Your goal | Every entry needs to be reproduced exactly.

(Dataset excerpts)
════════════════════
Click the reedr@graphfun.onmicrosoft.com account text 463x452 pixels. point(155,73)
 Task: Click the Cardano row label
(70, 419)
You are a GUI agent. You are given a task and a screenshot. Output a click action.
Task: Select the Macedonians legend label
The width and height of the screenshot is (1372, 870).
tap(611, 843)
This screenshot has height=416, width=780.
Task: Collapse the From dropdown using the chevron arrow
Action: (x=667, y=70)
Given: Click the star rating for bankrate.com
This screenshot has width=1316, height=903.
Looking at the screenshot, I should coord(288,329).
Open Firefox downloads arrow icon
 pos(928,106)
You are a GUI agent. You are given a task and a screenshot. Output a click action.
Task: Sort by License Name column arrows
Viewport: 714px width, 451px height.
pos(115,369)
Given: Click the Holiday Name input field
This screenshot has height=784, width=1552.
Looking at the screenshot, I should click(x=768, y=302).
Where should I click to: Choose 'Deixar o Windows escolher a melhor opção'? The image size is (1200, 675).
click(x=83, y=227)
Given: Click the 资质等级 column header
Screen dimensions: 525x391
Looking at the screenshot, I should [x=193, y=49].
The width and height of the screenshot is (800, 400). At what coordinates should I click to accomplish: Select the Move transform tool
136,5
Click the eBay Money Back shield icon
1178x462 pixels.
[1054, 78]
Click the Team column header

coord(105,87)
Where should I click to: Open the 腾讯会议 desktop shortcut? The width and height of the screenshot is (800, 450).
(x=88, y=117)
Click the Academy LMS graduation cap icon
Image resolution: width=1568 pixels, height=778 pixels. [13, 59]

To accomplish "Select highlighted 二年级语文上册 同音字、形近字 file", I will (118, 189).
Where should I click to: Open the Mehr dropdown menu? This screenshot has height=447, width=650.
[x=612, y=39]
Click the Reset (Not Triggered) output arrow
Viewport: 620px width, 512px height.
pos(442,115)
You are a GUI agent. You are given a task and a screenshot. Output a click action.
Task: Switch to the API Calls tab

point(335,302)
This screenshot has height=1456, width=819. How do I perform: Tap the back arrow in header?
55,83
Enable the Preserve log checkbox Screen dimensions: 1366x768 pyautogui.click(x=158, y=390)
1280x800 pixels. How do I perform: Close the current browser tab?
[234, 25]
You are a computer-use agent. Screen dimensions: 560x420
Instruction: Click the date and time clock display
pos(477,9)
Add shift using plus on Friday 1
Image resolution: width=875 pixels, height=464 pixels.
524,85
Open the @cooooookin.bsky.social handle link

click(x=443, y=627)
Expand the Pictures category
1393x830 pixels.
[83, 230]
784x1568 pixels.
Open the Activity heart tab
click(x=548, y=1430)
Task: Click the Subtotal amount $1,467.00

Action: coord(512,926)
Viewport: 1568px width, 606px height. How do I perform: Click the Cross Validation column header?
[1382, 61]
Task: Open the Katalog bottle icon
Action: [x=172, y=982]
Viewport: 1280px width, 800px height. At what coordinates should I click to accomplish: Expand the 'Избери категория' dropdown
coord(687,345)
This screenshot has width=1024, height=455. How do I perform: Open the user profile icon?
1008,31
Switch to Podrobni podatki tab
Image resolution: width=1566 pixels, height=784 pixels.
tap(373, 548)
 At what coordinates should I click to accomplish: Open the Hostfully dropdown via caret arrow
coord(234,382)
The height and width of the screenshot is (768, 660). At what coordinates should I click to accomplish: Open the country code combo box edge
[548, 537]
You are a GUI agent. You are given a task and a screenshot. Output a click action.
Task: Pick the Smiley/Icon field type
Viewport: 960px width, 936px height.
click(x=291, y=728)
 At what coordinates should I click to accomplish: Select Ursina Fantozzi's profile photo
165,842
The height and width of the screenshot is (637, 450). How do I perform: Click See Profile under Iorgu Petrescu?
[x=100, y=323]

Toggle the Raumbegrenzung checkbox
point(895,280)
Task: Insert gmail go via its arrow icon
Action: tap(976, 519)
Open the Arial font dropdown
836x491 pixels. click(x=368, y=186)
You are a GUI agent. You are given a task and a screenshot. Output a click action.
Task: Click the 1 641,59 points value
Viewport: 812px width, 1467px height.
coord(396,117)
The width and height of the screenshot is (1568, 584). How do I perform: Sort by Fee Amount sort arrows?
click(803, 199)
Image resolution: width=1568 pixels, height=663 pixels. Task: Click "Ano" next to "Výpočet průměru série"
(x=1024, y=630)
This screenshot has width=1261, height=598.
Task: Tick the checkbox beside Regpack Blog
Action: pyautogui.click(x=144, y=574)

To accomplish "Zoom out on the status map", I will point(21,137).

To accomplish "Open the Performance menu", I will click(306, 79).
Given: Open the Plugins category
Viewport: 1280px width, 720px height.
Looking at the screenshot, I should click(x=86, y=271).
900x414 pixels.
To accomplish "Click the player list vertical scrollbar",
════════════════════
Reply |
Click the reedr@graphfun.onmicrosoft.com account text 463x452 pixels. point(155,73)
 Task: Click the Cardano row label
(70, 419)
You are a GUI agent. You are given a task and a screenshot. Output a click action.
Task: Select the Macedonians legend label
The width and height of the screenshot is (1372, 870).
tap(611, 843)
This screenshot has height=416, width=780.
Task: Collapse the From dropdown using the chevron arrow
Action: (x=667, y=70)
Given: Click the star rating for bankrate.com
This screenshot has width=1316, height=903.
Looking at the screenshot, I should coord(288,329).
Open Firefox downloads arrow icon
 pos(928,106)
You are a GUI agent. You are given a task and a screenshot. Output a click action.
Task: Sort by License Name column arrows
Viewport: 714px width, 451px height.
pos(115,369)
Given: Click the Holiday Name input field
This screenshot has height=784, width=1552.
Looking at the screenshot, I should click(x=768, y=302).
Where should I click to: Choose 'Deixar o Windows escolher a melhor opção'? The image size is (1200, 675).
click(x=83, y=227)
Given: Click the 资质等级 column header
Screen dimensions: 525x391
Looking at the screenshot, I should [x=193, y=49].
The width and height of the screenshot is (800, 400). At what coordinates should I click to accomplish: Select the Move transform tool
136,5
Click the eBay Money Back shield icon
1178x462 pixels.
[1054, 78]
Click the Team column header

coord(105,87)
Where should I click to: Open the 腾讯会议 desktop shortcut? The width and height of the screenshot is (800, 450).
(x=88, y=117)
Click the Academy LMS graduation cap icon
Image resolution: width=1568 pixels, height=778 pixels. [13, 59]

To accomplish "Select highlighted 二年级语文上册 同音字、形近字 file", I will (118, 189).
Where should I click to: Open the Mehr dropdown menu? This screenshot has height=447, width=650.
[x=612, y=39]
Click the Reset (Not Triggered) output arrow
Viewport: 620px width, 512px height.
pos(442,115)
You are a GUI agent. You are given a task and a screenshot. Output a click action.
Task: Switch to the API Calls tab

point(335,302)
This screenshot has height=1456, width=819. How do I perform: Tap the back arrow in header?
55,83
Enable the Preserve log checkbox Screen dimensions: 1366x768 pyautogui.click(x=158, y=390)
1280x800 pixels. How do I perform: Close the current browser tab?
[234, 25]
You are a computer-use agent. Screen dimensions: 560x420
Instruction: Click the date and time clock display
pos(477,9)
Add shift using plus on Friday 1
Image resolution: width=875 pixels, height=464 pixels.
524,85
Open the @cooooookin.bsky.social handle link

click(x=443, y=627)
Expand the Pictures category
1393x830 pixels.
[83, 230]
784x1568 pixels.
Open the Activity heart tab
click(x=548, y=1430)
Task: Click the Subtotal amount $1,467.00

Action: coord(512,926)
Viewport: 1568px width, 606px height. How do I perform: Click the Cross Validation column header?
[1382, 61]
Task: Open the Katalog bottle icon
Action: [x=172, y=982]
Viewport: 1280px width, 800px height. At what coordinates should I click to accomplish: Expand the 'Избери категория' dropdown
coord(687,345)
This screenshot has width=1024, height=455. How do I perform: Open the user profile icon?
1008,31
Switch to Podrobni podatki tab
Image resolution: width=1566 pixels, height=784 pixels.
tap(373, 548)
 At what coordinates should I click to accomplish: Open the Hostfully dropdown via caret arrow
coord(234,382)
The height and width of the screenshot is (768, 660). At what coordinates should I click to accomplish: Open the country code combo box edge
[548, 537]
You are a GUI agent. You are given a task and a screenshot. Output a click action.
Task: Pick the Smiley/Icon field type
Viewport: 960px width, 936px height.
click(x=291, y=728)
 At what coordinates should I click to accomplish: Select Ursina Fantozzi's profile photo
165,842
The height and width of the screenshot is (637, 450). How do I perform: Click See Profile under Iorgu Petrescu?
[x=100, y=323]

Toggle the Raumbegrenzung checkbox
point(895,280)
Task: Insert gmail go via its arrow icon
Action: tap(976, 519)
Open the Arial font dropdown
836x491 pixels. click(x=368, y=186)
You are a GUI agent. You are given a task and a screenshot. Output a click action.
Task: Click the 1 641,59 points value
Viewport: 812px width, 1467px height.
coord(396,117)
The width and height of the screenshot is (1568, 584). How do I perform: Sort by Fee Amount sort arrows?
click(803, 199)
Image resolution: width=1568 pixels, height=663 pixels. Task: Click "Ano" next to "Výpočet průměru série"
(x=1024, y=630)
This screenshot has width=1261, height=598.
Task: Tick the checkbox beside Regpack Blog
Action: pyautogui.click(x=144, y=574)

To accomplish "Zoom out on the status map", I will point(21,137).

To accomplish "Open the Performance menu", I will click(306, 79).
Given: Open the Plugins category
Viewport: 1280px width, 720px height.
Looking at the screenshot, I should click(x=86, y=271).
900x414 pixels.
To accomplish "Click the player list vertical scrollbar",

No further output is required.